All Products
Search
Document Center

DataWorks:Metadata collection

Last Updated:Jan 23, 2026

Metadata collection in DataWorks Data Map allows you to centrally manage metadata from various data sources. Collected metadata is visible in Data Map. This topic describes how to create a crawler to collect metadata.

Overview

Metadata collection is essential for building an enterprise-level data map and managing data assets. It uses crawlers to automatically extract technical metadata (databases, tables, columns), data lineage, and partition information from DataWorks data sources (such as MaxCompute, Hologres, MySQL, and CDH Hive) across workspaces in the same region. This metadata is aggregated into DataWorks Data Map to provide a unified data view.

Metadata collection allows you to:

  • Build a unified data view: Break down data silos and centrally manage multi-source heterogeneous metadata.

  • Enable data discovery and search: Allow data consumers to quickly and accurately find the data they need.

  • Analyze full-link lineage: Trace data origins and destinations to facilitate impact analysis and troubleshooting.

  • Empower data governance: Perform data classification, grading, access control, quality monitoring, and lifecycle management based on complete metadata.

Billing

By default, each collection task consumes 0.25 CUs × task runtime. For more information, see Resource group fees. Each successful collection generates a scheduling instance. For more information, see Scheduling instance fees.

Limitations

  • If the data source uses whitelist access control, you must configure the database whitelist. For more information, see Metadata Collection Whitelist.

  • Cross-region metadata collection is not recommended. Ensure DataWorks and the data source are in the same region. To collect metadata across regions, use a public IP address when creating the data source. For more information, see Data Source Management.

  • The MySQL metadata crawler does not support OceanBase data sources.

  • Metadata collection is not supported for AnalyticDB for MySQL data sources with SSL enabled.

Entry point

  1. Log on to the DataWorks console. In the top navigation bar, select the desired region. In the left-side navigation pane, choose Data Governance > Data Map. On the page that appears, click Go to Data Map.
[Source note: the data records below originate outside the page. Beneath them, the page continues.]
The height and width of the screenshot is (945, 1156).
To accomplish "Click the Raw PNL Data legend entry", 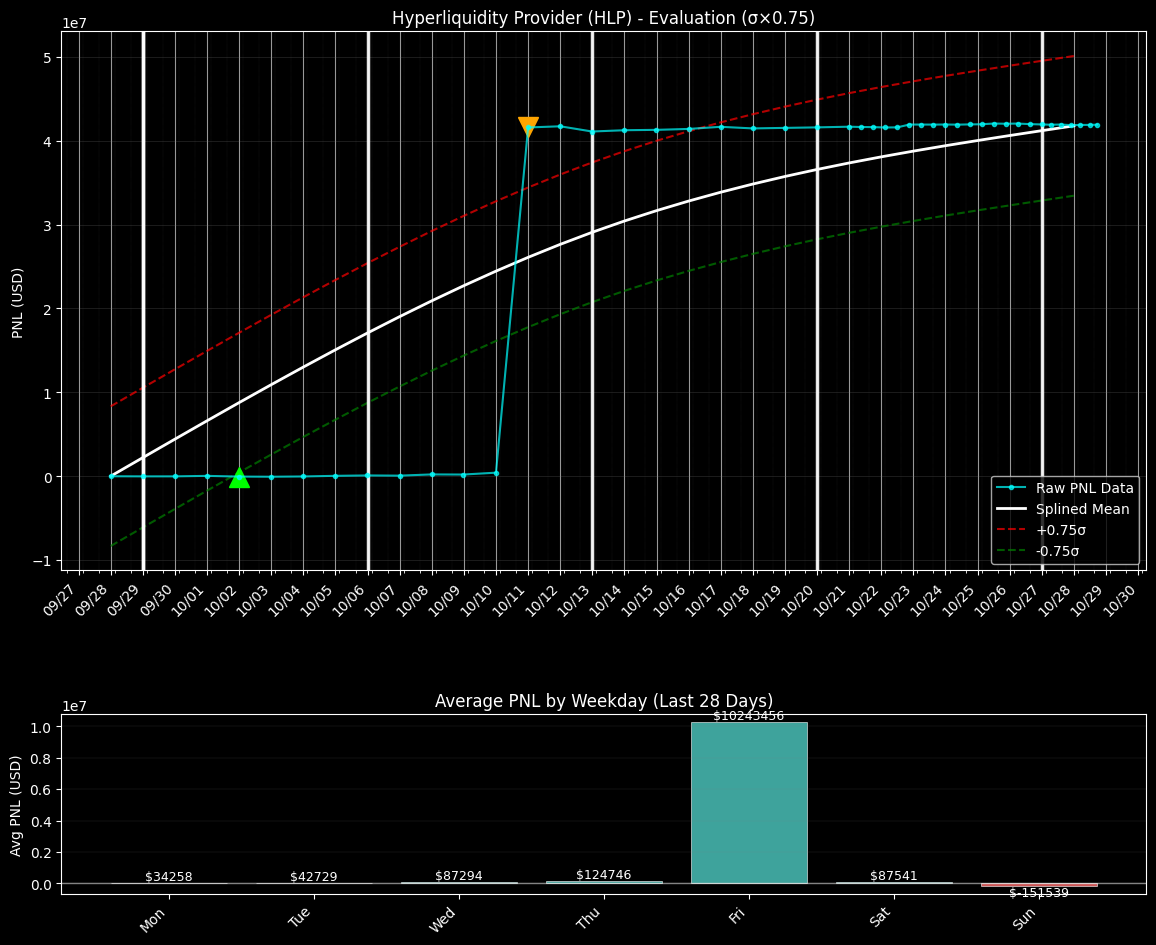I will click(x=1084, y=488).
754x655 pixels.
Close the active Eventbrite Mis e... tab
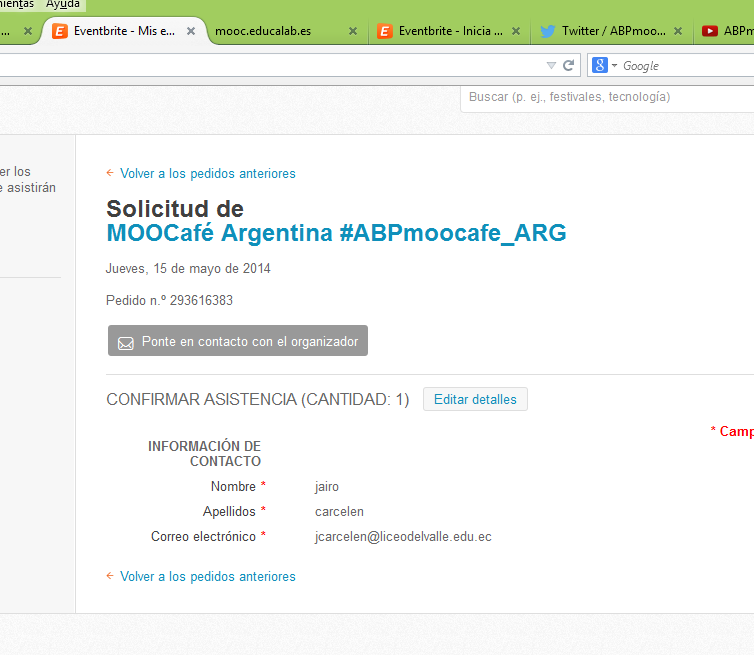[x=191, y=31]
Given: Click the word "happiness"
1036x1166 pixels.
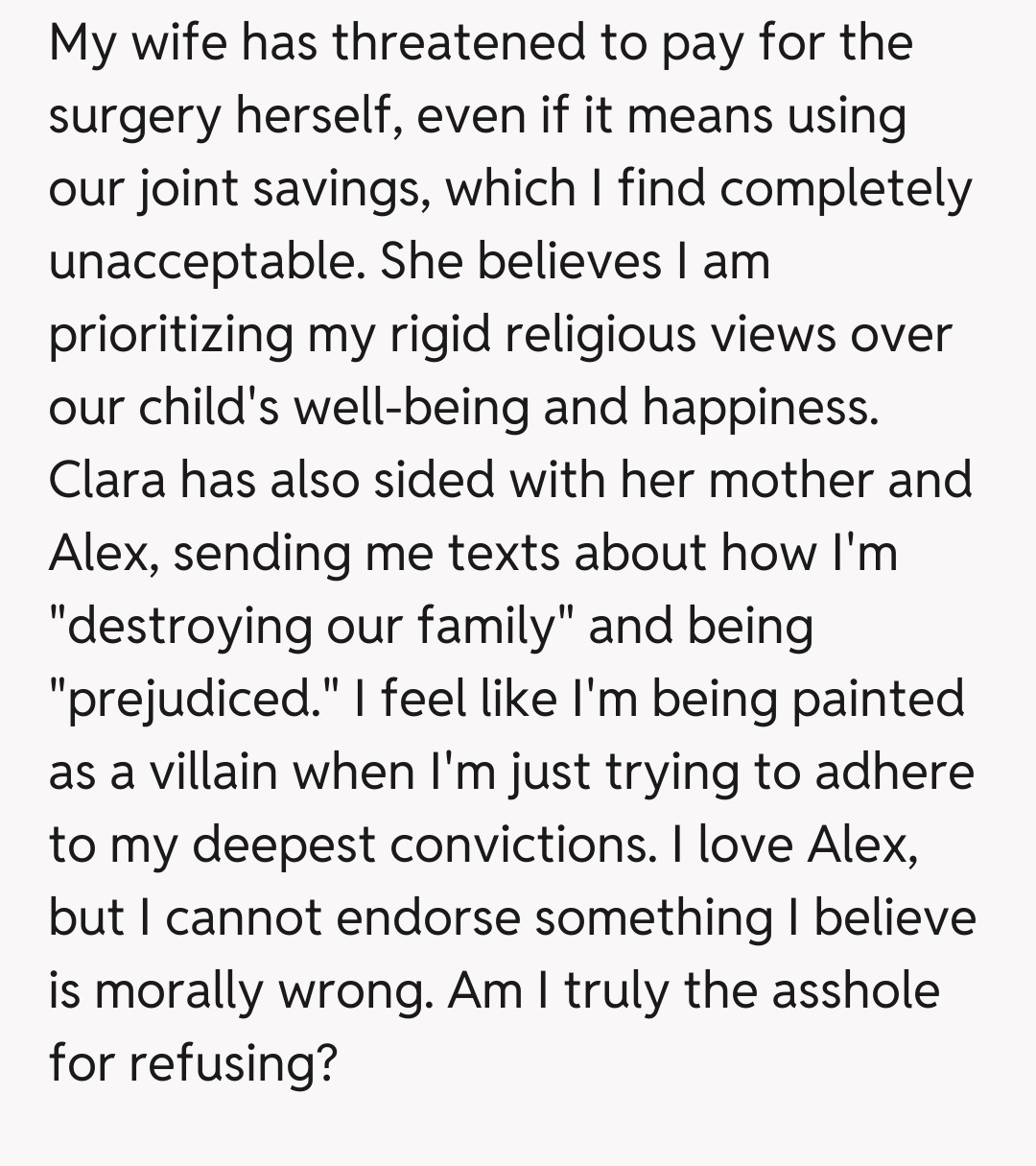Looking at the screenshot, I should pos(760,407).
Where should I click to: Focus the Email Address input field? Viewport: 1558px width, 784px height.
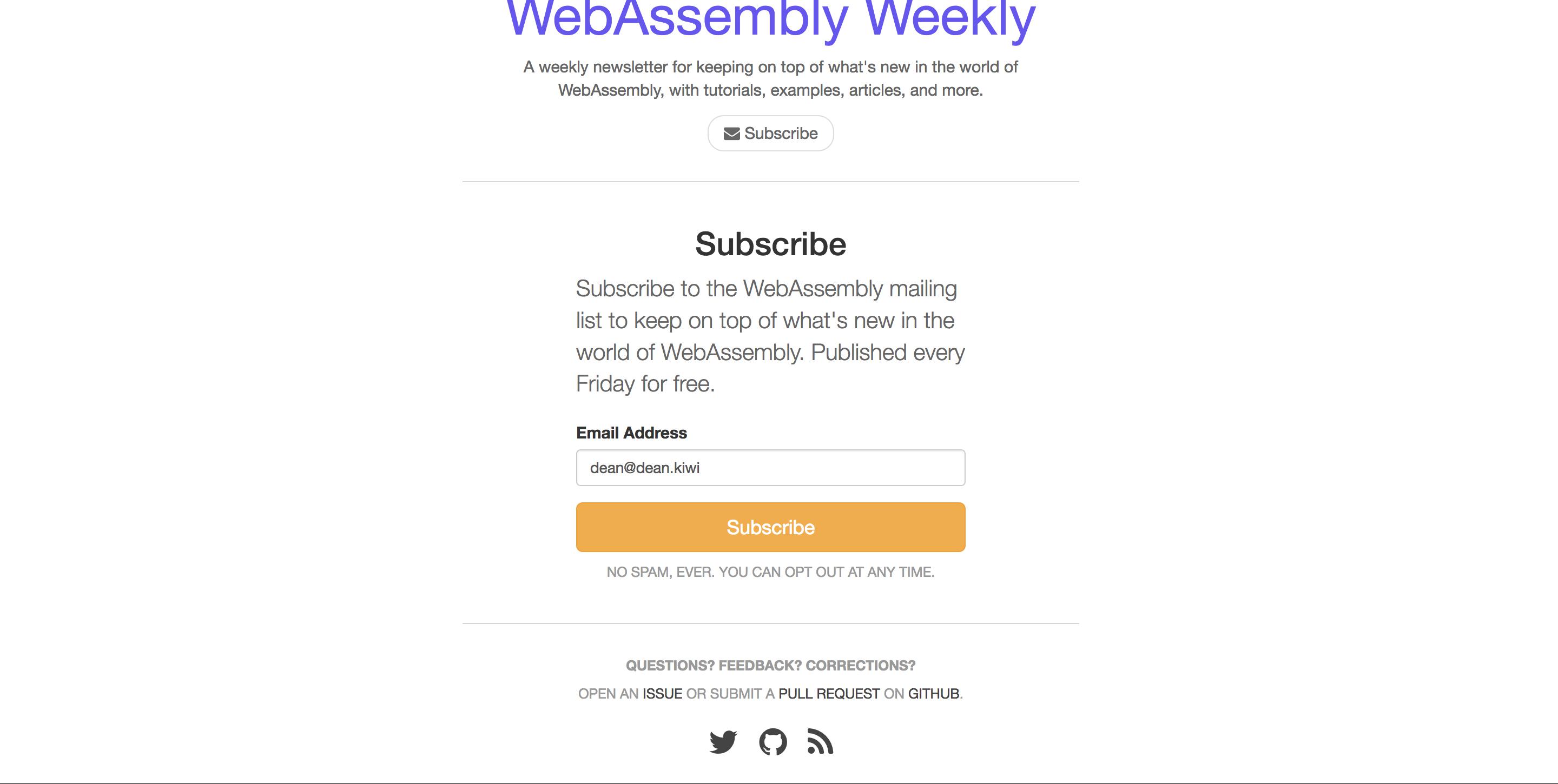[x=770, y=467]
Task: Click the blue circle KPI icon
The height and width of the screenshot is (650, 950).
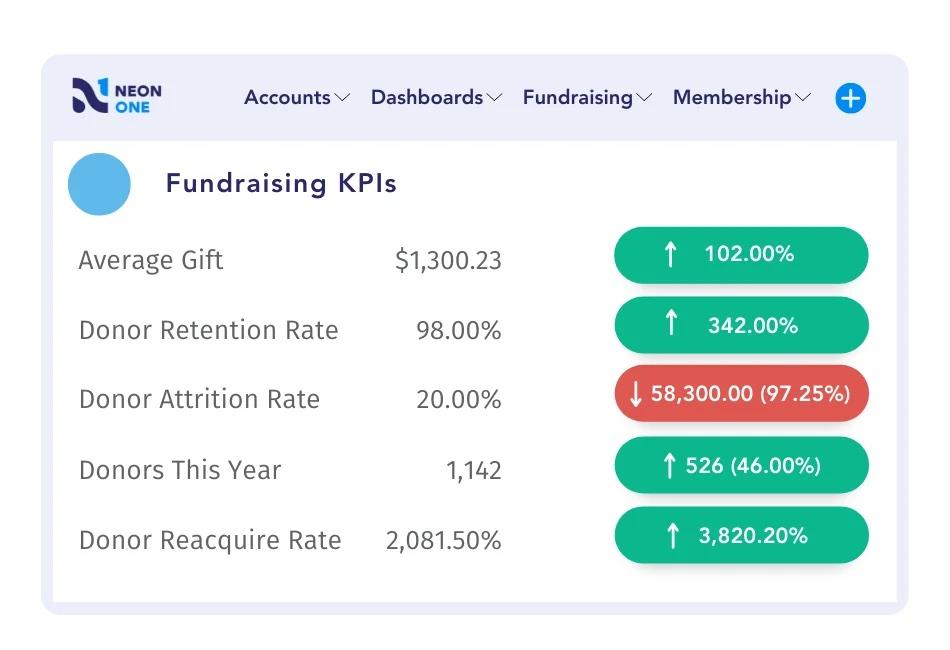Action: 99,184
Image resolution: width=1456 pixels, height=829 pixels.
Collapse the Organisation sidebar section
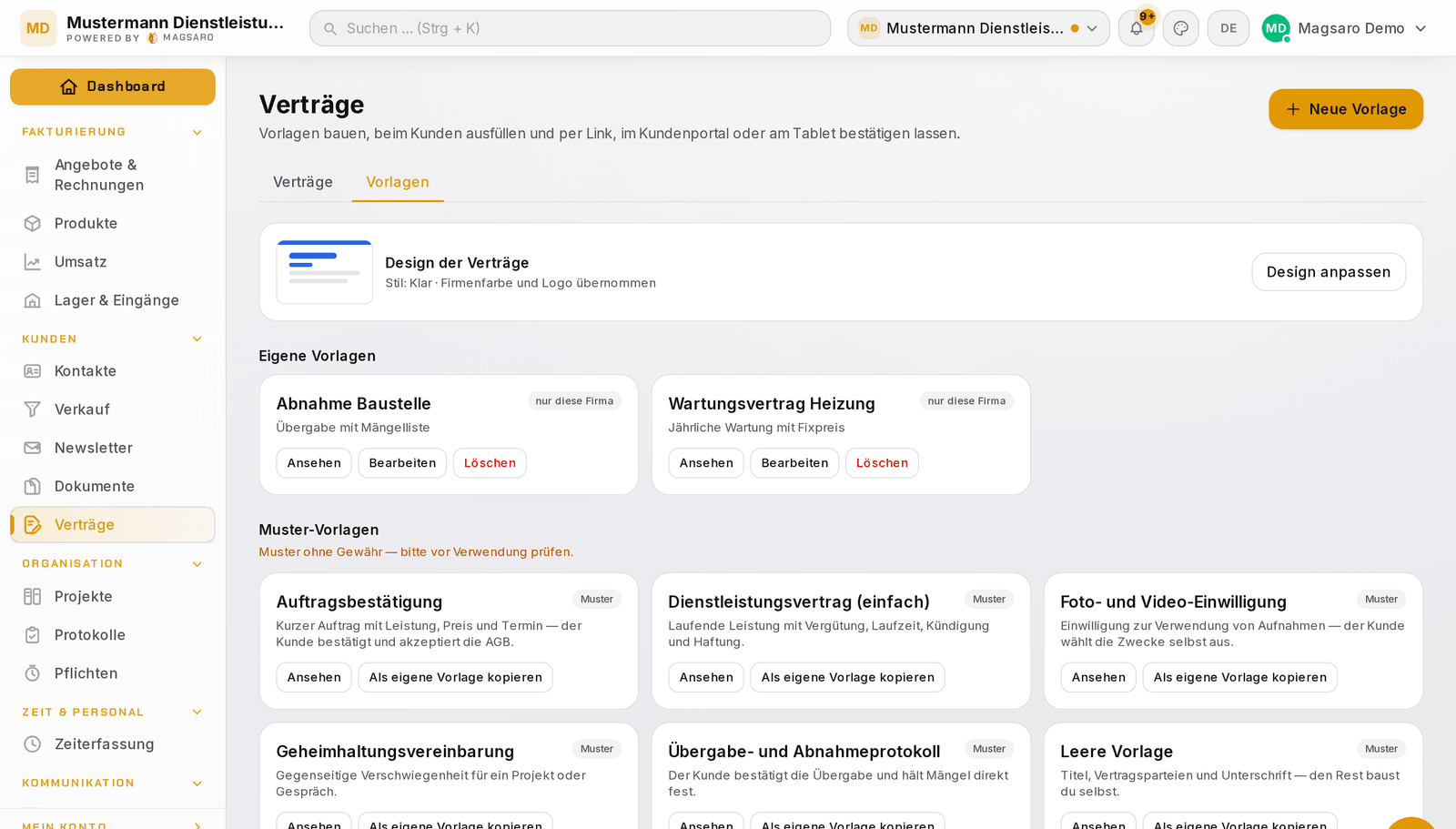point(197,564)
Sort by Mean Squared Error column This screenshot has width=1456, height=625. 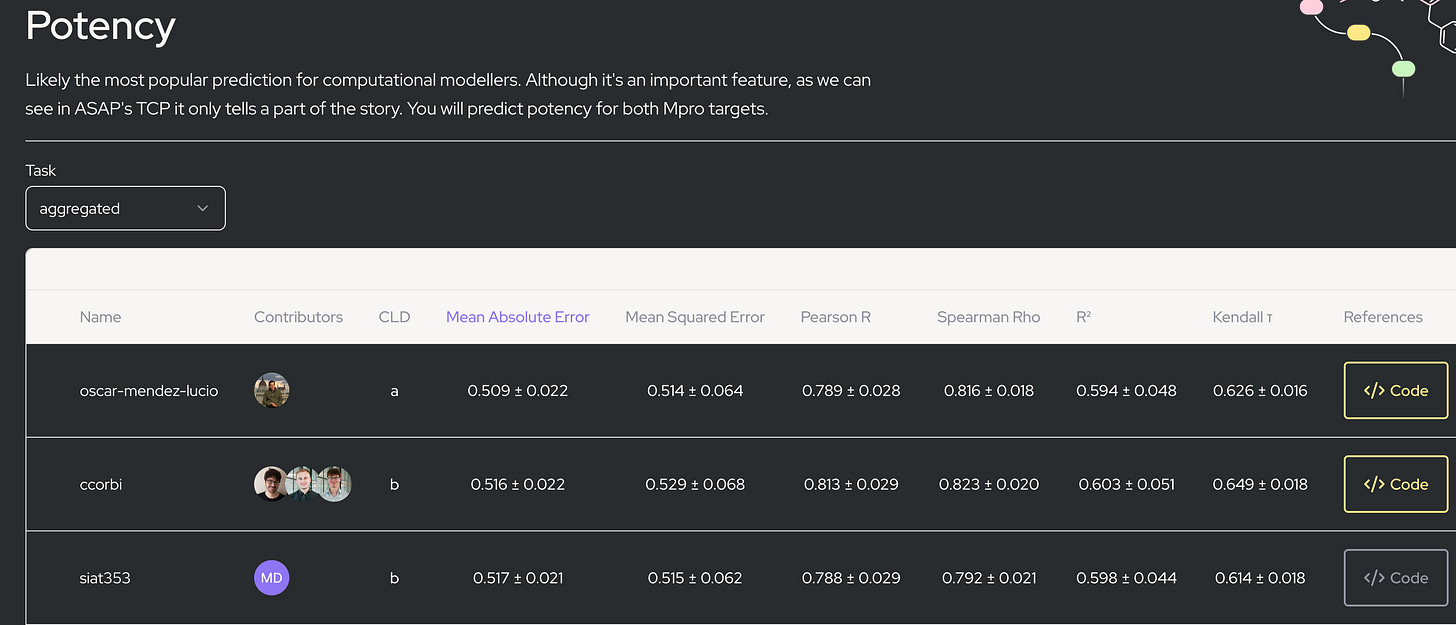click(x=694, y=317)
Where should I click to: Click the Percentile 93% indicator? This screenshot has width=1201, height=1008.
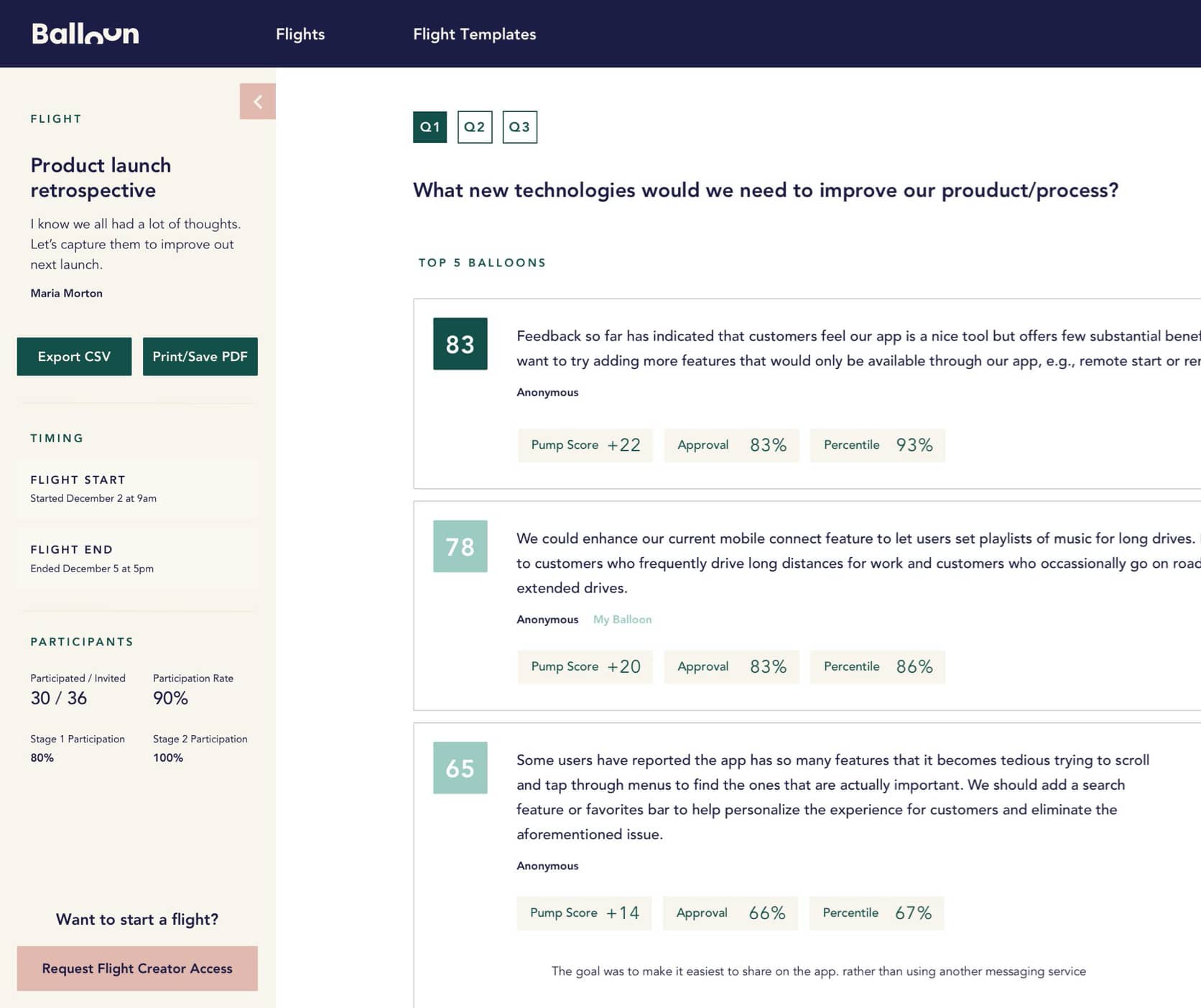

  2. In the left navigation pane, click image to go to the metadata collection page.

Built-in crawlers

Built-in crawlers are preconfigured and run automatically by DataWorks in near real-time. They collect core metadata integrated with DataWorks. You do not need to create them; you only need to manage their scope.

Important

If you cannot find the target table in Data Map, go to My Data > My Tools > Refresh Table Metadata to manually sync the table.

MaxCompute default crawler

This crawler collects metadata from MaxCompute projects in your account. On the details page, use Modify Data Scope to select projects and Permission Configurations to set metadata visibility within the tenant.

  1. In the Built-in section of the metadata collection page, find the MaxCompute Default Crawler card and click Details.

  2. The MaxCompute Default Crawler details page contains the Basic Information and Data Scope tabs.

    • Basic Information: Displays basic attributes of the crawler, such as collection type and mode. This information is read-only.

    • Data Scope: Manages which MaxCompute projects to collect.

  3. Modify collection scope:

    1. Click Data Scope and click Modify Data Scope.

    2. In the dialog box, select or clear the MaxCompute projects to collect.

      Important

      The default scope includes all MaxCompute projects bound to workspaces in the current region under the current tenant. After the scope is modified, only metadata objects within the scope are visible in Data Map. Metadata that is not selected will be invisible.

    3. Click OK to save the changes.

  4. Configure metadata visibility:

    • In the Data Scope list, find the target project and click Actions in the Permission Configurations column.

    • Select a visibility policy based on your data governance requirements:

      • Public Within Tenant: All members in the tenant can search for and view metadata of this project.

      • Only members in the associated workspace can search and view.: Only members of specific workspaces can access metadata of this project, ensuring data isolation.

DLF Default Crawler

Important

To support real-time collection of DLF metadata, you must grant the Data Reader permission to the Service Linked Role AliyunServiceRoleForDataworksOnEmr in the DLF console.

The DLF Default Crawler collects metadata from Data Lake Formation (DLF) within your account.

  1. In the Built-in section of the metadata collection page, find the DLF Default Crawler card and click Details to view basic information.

  2. Click the Data Scope tab to view the list of DLF Catalogs included in the collection scope and their table counts.

    By default, all accessible Catalogs (including DLF and DLF-Legacy versions) are collected.

Custom crawlers

Custom crawlers provide unified metadata management across environments and engines.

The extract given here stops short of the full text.